• [TRY IT] Copy the listing below word for word, beginning with the line that contains "What do you see at coordinates (574, 940)" and continuing through the line that contains "The width and".
BEGIN RECORDED INFORMATION
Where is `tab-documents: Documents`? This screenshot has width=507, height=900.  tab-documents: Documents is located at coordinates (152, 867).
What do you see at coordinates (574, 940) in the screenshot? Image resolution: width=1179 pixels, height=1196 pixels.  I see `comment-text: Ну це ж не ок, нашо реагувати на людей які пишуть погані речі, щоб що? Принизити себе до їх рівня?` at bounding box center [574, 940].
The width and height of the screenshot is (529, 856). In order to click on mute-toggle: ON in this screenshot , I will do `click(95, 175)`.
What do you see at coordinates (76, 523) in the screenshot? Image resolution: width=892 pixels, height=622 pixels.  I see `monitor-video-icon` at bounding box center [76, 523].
END RECORDED INFORMATION
BEGIN RECORDED INFORMATION
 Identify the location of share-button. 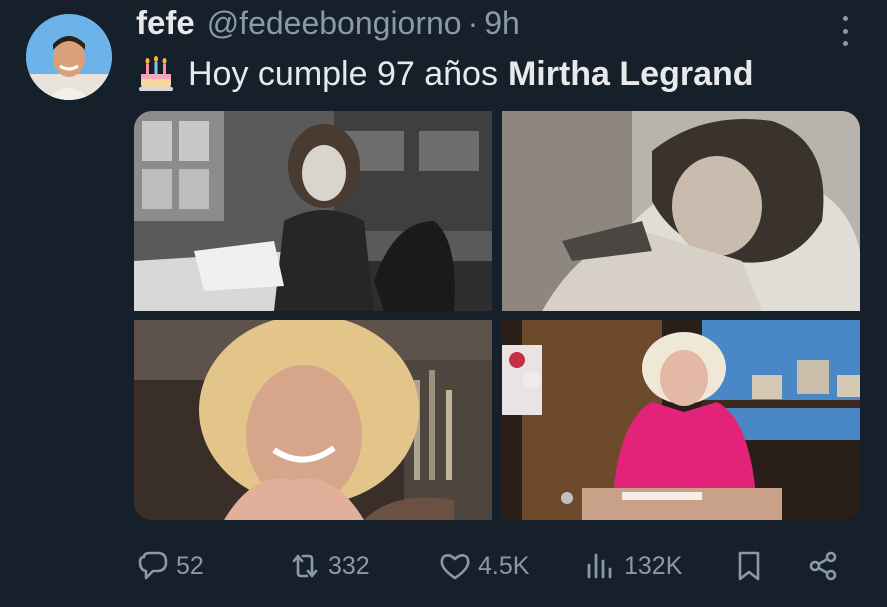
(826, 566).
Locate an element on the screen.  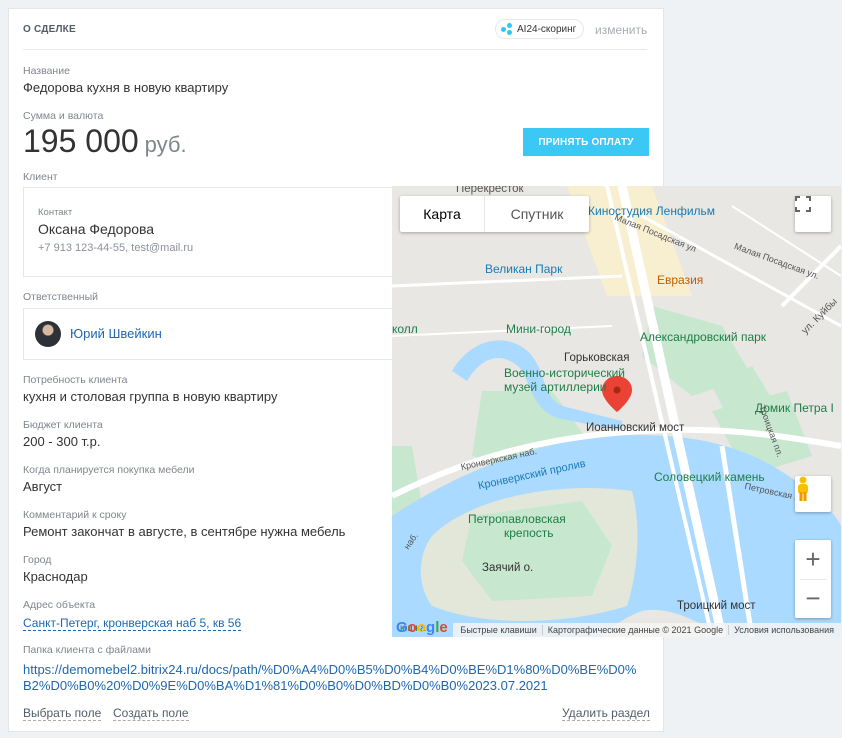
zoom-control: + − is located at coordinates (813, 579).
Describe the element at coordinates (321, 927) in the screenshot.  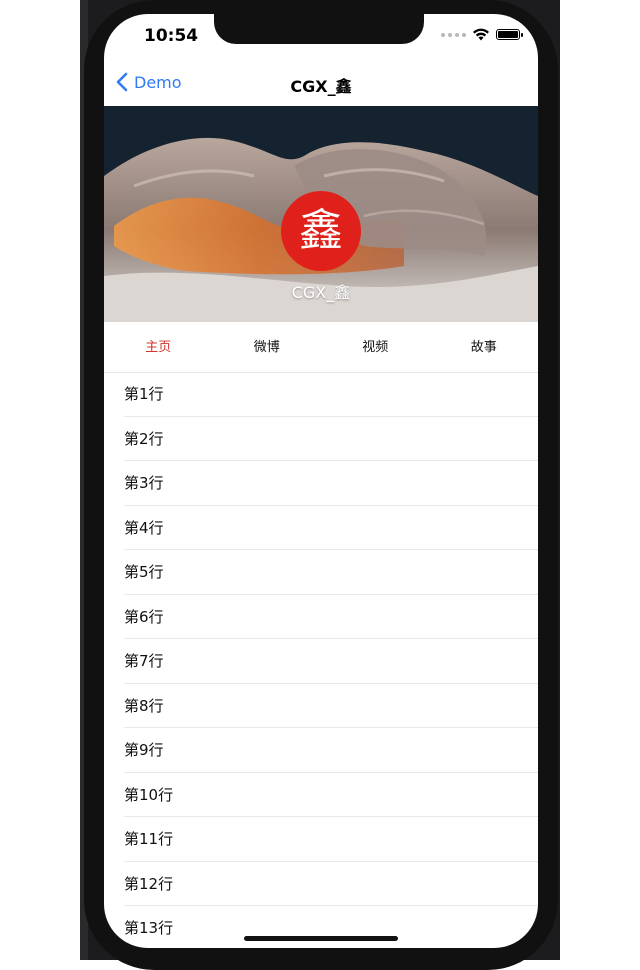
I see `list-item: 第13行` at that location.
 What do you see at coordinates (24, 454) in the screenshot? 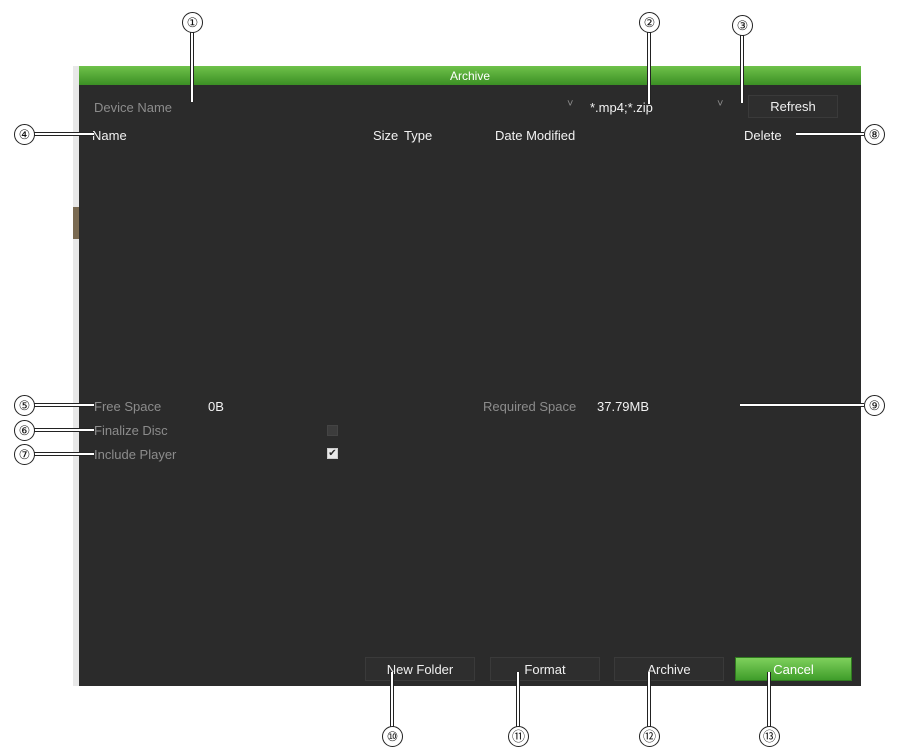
END RECORDED INFORMATION
• [OUTPUT OF THE EXERCISE]
What do you see at coordinates (574, 940) in the screenshot? Image resolution: width=1179 pixels, height=1196 pixels.  I see `comment-text: Ну це ж не ок, нашо реагувати на людей які пишуть погані речі, щоб що? Принизити себе до їх рівня?` at bounding box center [574, 940].
The width and height of the screenshot is (529, 856). In order to click on mute-toggle: ON in this screenshot , I will do `click(95, 175)`.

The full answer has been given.